Smalltalk Language Basics Book Notes

13 Jun 2020

Smalltalk books are a great way to learn Object-oriented programming, because it helps rewire how you think about objects. Currently recapping my object-oriented programming knowledege with the help of Smalltalk An Introduction to Application Development using VisualWorks.

Language Basics

Literals

Parsing Rules

The order of evaluation in a Smalltalk statement is:

  1. Unary messages left to right
  2. Binary messages left to right
  3. Keyword messages left to right

Round brackets can be used to alter the order of precedence: a + (b*2), (anArray at: 14) even, frame scale: (factor max: 5)

Assignments

The assignment expression can be used to assign an object to a variabel. it looks like:

<variable>:=<message send>

Some more examples:


newIndex := 1
this := that
someString := 'Part Two'
anArray := #(1 2 3 4 5)

Assignment expressions return values, so several assignments can be made together:


this := that := theOther
stop := end := 0

Returning

When it has finished evaluating, every Smalltalk method returns an object to the sender of the message. If no object is specified, the receiver itself is returned.

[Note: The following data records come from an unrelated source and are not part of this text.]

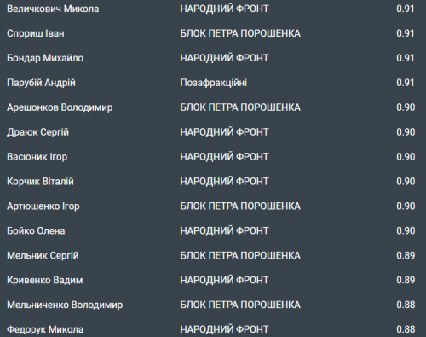Select Васюник Ігор row
Image resolution: width=426 pixels, height=337 pixels.
tap(213, 157)
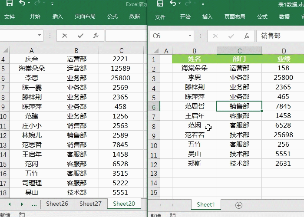Click Save icon in right Excel window
Image resolution: width=304 pixels, height=217 pixels.
[x=160, y=4]
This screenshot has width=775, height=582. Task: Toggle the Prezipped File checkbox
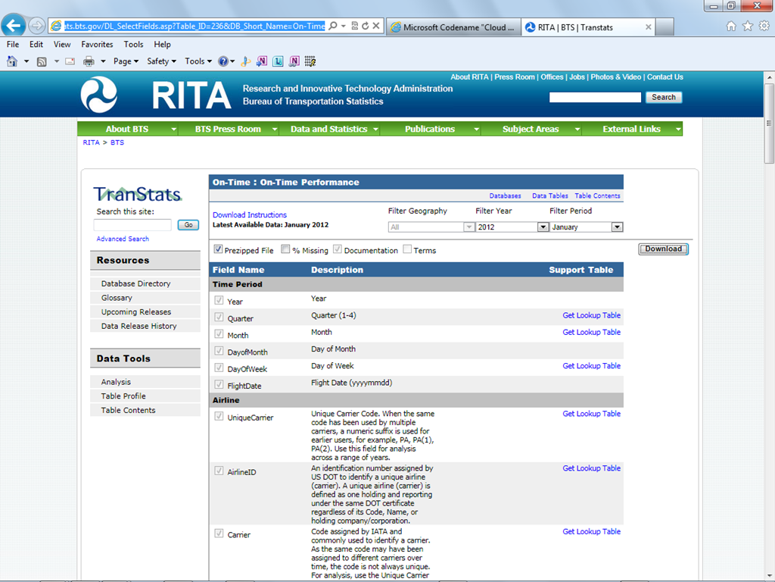coord(218,249)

If some other object should be returned, the '^' symbol is used to return the object and terminate the evaluation of the current method (though it need not necessarily be at the end of the message sequence). Any object can be returned this way.

Blocks

A block represents a deferred sequence of messages. A block is represented by a sequence of expressions (seperated by full stops), enclosed by square brackets:


aBlock := [index + 2]
aBlock := [anArray at: newIndex put: 2]

The expressions in a block are evaluated when the block receives the message value:

aBlock value

Blocks are used to implement control structures:


aNumber even
  ifTrue: [aString := 'even']
  ifFalse: [aString := 'odd']

[index > 0]
  whileTrue: [index := index 1]

Variables part 2

Instance variables are only available to the specific object in which they are contained. They're simply names for pointers to other objects and always begin life as nil. Each instance of a class keeps its own internal copy of each instance variable.